> **Problem requirements**
Your copy should begin at the line containing "Task: Click the +7% single-core badge" and end at the last line of the records below, matching each line exactly and leaving out pictures.

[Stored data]
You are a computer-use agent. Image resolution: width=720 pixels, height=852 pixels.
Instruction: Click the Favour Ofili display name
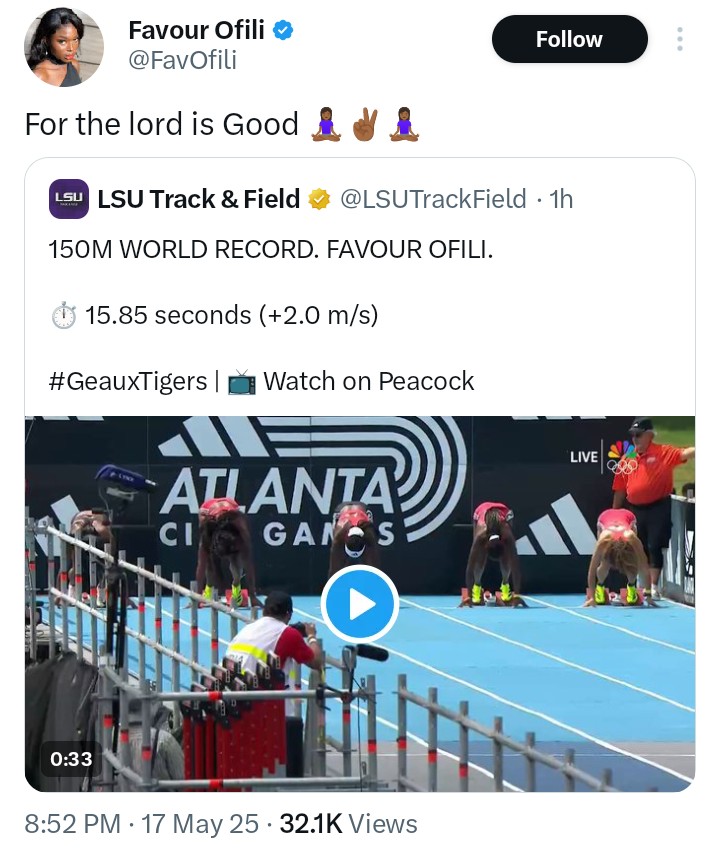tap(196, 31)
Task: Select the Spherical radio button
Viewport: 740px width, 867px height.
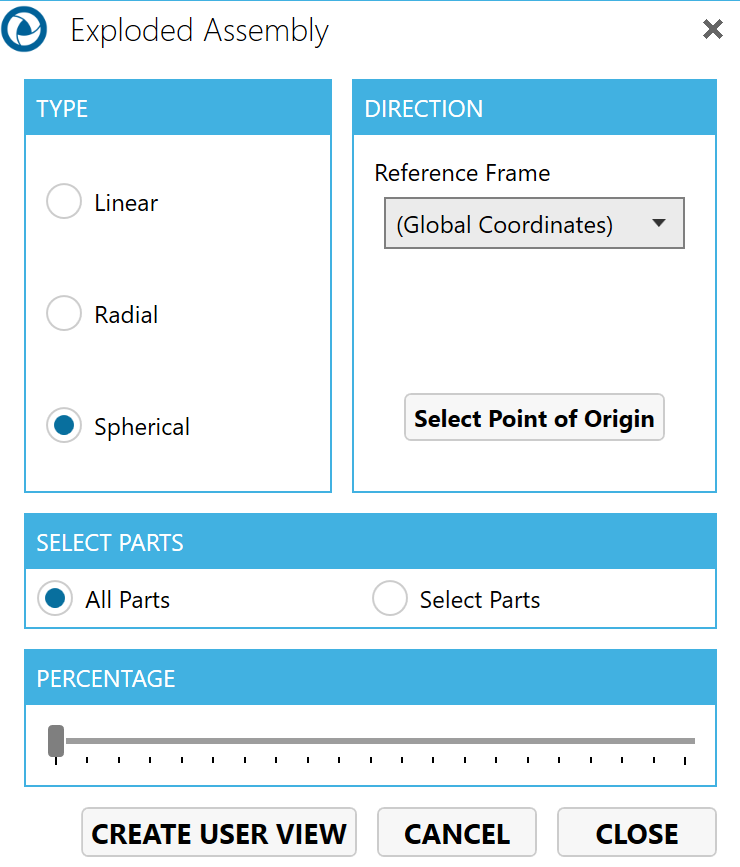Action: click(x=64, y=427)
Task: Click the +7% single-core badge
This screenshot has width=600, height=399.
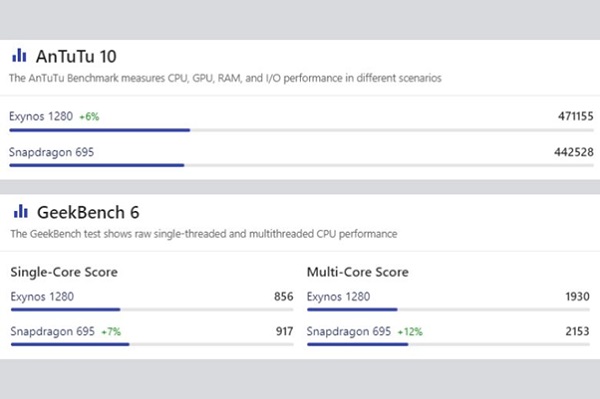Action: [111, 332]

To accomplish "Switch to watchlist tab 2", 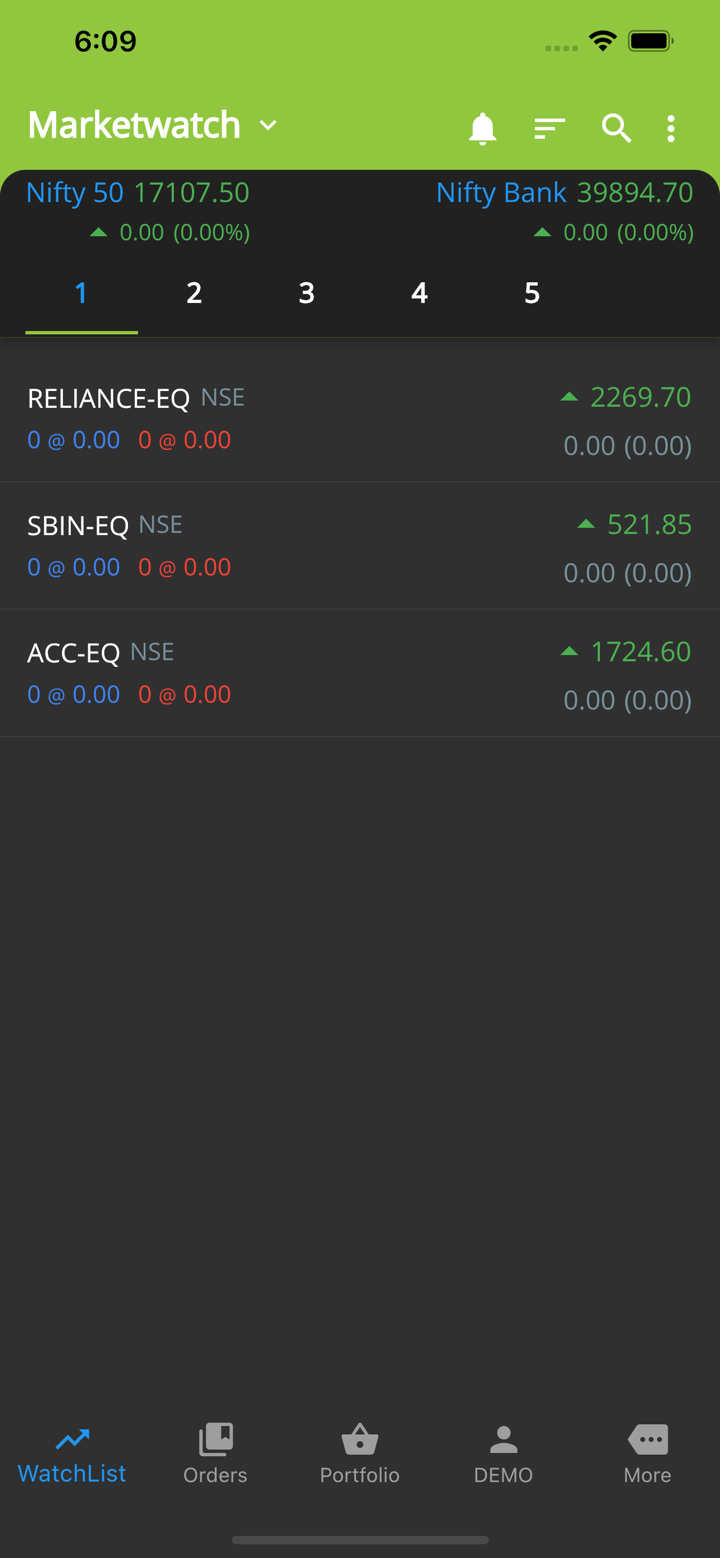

> **Solution for this task**
Task: Click the +7% single-core badge
This screenshot has width=600, height=399.
Action: [111, 332]

To accomplish "Switch to watchlist tab 2", 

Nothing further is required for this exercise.